Requirements: Rewrite only the lines from the line with "Task: Click the (11) review count" up to and including the line with "Action: click(x=148, y=556)", substituting "rating count" for "review count" and leaving everything else unaltered. Omit the pictures from your answer.

Data entries:
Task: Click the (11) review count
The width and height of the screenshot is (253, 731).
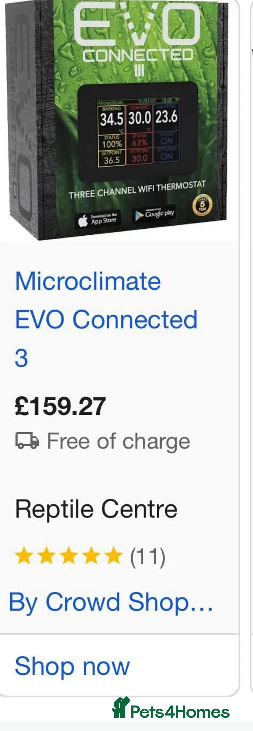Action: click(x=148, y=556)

==

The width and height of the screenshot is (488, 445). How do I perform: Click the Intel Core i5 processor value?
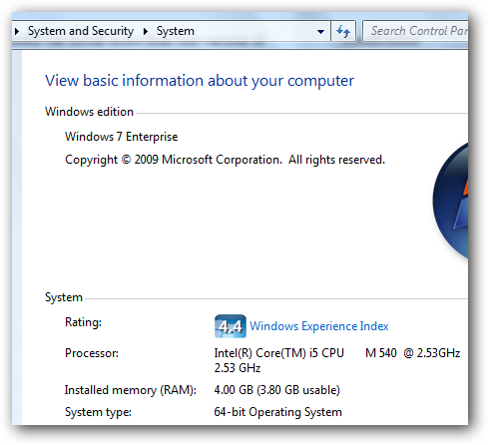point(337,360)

Written answer:
Task: Click the (11) rating count
The width and height of the screenshot is (253, 731).
Action: click(x=148, y=556)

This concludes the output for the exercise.